Scan the records below for the line with "Given: Open the Pending tasks tab" and the line with "Given: Select g_ipc0 IPC (r_ipc) thread item". Repeat those two lines and every line between them exactly, and nothing else.

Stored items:
§ §
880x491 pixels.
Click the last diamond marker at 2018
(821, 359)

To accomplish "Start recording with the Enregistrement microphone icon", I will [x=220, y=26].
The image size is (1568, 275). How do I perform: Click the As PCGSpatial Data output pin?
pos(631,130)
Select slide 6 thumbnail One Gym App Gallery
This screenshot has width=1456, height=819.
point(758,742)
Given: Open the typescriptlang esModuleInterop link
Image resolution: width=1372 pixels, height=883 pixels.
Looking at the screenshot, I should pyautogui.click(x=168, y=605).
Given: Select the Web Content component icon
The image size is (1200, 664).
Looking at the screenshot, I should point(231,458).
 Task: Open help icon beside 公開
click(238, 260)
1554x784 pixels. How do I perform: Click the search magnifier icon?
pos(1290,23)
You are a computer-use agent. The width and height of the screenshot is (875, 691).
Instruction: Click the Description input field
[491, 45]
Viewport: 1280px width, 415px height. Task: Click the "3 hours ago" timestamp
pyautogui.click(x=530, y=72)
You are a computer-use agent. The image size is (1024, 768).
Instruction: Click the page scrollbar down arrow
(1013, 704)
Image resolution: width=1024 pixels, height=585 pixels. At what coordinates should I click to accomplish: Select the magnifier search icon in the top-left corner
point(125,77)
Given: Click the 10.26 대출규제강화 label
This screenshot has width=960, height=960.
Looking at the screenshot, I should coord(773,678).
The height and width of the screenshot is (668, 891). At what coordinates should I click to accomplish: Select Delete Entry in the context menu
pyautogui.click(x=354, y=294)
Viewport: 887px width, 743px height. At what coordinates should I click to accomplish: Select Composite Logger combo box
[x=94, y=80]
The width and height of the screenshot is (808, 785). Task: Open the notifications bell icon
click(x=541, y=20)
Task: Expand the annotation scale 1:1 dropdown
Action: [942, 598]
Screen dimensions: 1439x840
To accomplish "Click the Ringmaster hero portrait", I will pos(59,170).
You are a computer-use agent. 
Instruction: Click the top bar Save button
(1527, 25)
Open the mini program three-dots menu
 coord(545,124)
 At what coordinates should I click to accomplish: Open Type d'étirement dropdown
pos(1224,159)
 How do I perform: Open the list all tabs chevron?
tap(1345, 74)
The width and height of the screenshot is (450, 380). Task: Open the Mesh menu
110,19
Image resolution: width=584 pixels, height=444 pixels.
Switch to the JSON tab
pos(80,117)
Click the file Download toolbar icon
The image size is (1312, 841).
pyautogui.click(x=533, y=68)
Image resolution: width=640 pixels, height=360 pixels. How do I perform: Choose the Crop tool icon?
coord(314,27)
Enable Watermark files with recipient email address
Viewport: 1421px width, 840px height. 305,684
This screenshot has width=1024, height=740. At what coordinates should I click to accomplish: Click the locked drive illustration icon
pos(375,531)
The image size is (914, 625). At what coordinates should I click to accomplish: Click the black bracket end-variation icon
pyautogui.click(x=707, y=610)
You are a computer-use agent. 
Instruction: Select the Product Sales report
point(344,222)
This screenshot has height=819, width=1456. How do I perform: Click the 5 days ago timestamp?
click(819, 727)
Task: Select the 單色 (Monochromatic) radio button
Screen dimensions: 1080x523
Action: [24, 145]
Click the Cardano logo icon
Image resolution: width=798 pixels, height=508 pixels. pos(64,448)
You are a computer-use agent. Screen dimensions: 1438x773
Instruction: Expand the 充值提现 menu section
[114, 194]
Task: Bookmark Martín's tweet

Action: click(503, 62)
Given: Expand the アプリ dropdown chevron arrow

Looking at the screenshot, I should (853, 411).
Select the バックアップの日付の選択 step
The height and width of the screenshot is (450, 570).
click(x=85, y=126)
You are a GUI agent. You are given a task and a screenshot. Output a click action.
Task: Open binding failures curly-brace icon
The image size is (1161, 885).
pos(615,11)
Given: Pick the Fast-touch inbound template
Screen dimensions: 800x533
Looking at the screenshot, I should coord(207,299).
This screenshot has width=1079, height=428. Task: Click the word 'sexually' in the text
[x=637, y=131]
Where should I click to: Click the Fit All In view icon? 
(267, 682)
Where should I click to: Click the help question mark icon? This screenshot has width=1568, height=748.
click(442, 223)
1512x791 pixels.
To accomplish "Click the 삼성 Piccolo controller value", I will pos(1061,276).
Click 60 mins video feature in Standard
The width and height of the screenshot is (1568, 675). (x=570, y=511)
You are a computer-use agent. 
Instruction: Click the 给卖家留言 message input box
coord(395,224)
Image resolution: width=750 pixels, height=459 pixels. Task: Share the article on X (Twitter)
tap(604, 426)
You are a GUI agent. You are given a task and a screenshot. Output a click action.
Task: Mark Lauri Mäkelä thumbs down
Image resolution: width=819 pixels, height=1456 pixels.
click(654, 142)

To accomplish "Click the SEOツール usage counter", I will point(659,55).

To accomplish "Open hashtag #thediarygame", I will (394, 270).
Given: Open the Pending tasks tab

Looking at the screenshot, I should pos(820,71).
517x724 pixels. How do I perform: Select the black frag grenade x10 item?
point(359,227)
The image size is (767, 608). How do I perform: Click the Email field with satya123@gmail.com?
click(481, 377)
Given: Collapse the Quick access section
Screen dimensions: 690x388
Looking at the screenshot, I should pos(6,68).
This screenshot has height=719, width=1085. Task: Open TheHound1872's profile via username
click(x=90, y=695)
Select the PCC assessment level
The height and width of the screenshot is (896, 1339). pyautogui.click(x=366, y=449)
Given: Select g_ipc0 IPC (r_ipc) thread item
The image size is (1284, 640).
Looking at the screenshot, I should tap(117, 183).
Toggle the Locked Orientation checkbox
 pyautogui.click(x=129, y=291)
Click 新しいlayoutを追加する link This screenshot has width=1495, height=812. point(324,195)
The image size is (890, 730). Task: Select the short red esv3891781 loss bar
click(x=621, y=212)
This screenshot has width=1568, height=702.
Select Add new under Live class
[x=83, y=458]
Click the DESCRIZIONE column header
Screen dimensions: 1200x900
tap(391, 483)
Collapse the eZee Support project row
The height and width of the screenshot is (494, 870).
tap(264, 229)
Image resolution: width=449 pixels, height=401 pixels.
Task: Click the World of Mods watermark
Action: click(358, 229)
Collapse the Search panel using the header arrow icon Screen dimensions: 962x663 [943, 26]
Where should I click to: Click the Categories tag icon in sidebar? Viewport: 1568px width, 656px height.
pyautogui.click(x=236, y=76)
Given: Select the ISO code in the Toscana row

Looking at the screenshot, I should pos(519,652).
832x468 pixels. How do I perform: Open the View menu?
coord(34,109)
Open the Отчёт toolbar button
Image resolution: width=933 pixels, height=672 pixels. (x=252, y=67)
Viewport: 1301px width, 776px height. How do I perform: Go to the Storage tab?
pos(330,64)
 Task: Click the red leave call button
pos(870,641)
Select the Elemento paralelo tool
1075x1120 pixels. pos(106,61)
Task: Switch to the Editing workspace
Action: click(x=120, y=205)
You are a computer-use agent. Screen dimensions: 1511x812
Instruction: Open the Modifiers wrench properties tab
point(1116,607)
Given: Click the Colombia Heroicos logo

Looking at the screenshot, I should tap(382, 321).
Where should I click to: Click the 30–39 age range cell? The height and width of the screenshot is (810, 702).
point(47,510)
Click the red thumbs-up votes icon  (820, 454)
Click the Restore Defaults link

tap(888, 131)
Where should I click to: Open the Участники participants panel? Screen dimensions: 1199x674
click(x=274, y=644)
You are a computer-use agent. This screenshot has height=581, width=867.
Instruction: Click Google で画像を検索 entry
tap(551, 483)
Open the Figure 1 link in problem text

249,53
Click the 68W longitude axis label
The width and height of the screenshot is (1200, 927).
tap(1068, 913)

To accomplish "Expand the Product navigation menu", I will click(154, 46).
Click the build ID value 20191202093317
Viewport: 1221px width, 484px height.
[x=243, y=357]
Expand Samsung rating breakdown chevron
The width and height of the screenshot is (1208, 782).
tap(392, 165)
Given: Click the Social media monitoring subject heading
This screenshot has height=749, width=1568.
§ §
◆ ANSWER TO THIS TASK
Given: Open the Pending tasks tab

Looking at the screenshot, I should pos(820,71).
517x724 pixels. How do I perform: Select the black frag grenade x10 item?
point(359,227)
The image size is (767, 608). How do I perform: Click the Email field with satya123@gmail.com?
click(481, 377)
Given: Collapse the Quick access section
Screen dimensions: 690x388
Looking at the screenshot, I should pos(6,68).
This screenshot has height=719, width=1085. Task: Open TheHound1872's profile via username
click(x=90, y=695)
Select the PCC assessment level
The height and width of the screenshot is (896, 1339). pyautogui.click(x=366, y=449)
Given: Select g_ipc0 IPC (r_ipc) thread item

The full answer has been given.